Camilerin bir işlevi de cemaat ve Cuma namazının bu mekanlarda kılınmasıdır.

Cemaat namazı İmama uyularak kılınır. Müslümanlar düzgün saflarda ve yan yana ve art arda dizilir ve adeta Hak tealaya kulluk yolunda birlikte hareket ettiklerini ifade eder.

Geçen bölümlerde yüce Allah’a ibadet etmenin tüm ilahi dinlerde yüce konumu bulunduğunu ve buna göre de ibadet mekanları özel önem arz ettiğini anlattık. İslam dininde cami, Allah’ın evi ve ibaret merkezi ve kulun yüce Allah’a yakınlaşma mekanı sayılır. Fakat burada önemli olan nokta şu ki İslam dini tealimini ve ahkamını toplum temelinde ifade eden ve tüm öğretilerini ve kurallarını ve ahkamını sosyal kalıpta sunan tek ilahi dindir. Nitekim İslam dininin sütunu nitelenen namaz ilkesi de cemaat temeline dayanır, gerçi biri tek başına namaz kılmak isterse de hiç bir sakıncası yoktur. buna göre yeryüzünde tek müslüman topluluğu oluşturan İslam Peygamberi –s– ve Hz. Ali –s– ve Hz. Hatice –s– namazlarını cemaat şeklinde kılardı.

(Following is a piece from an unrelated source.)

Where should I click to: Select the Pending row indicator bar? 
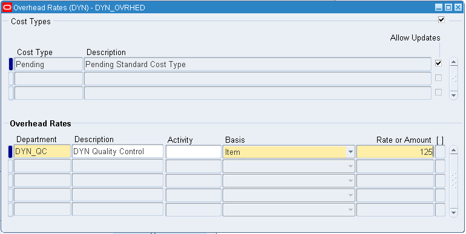pyautogui.click(x=11, y=64)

Afif Kondi şöyle anlatıyor: Ben bezirgandır. Bir yıl Mekke’ye geldim ve çok şaşırdığım bir manzara ile karşılaştım. Orada tüm insanlar kabe’de duran taştan ve metaldan ve ahşaptan putlara yönelmişti, fakat aralarında bir tek üç kişi Şam’a doğru, yani Mescid-i Aksa’ya doğru ibadet ediyordu. O sırada İslam Peygamberi’nin –s– amcası Abbas benim yanımda duruyordu, ona sordum: Bunler kim ve ne yapıyorlar? Abbas şöyle anlattı: O önde duran adam benim yeğenim Muhammed’dir ve onun sağında duran da yine yeğenim Ali’dir ve onların kenarında onlarla birlikte namaz kılan kadın ise Hatice, Muhammed’in eşidir ve Allah’ın göklerinin altında bu üç kişiden başka hiç kimse bu inanca mensup değildir.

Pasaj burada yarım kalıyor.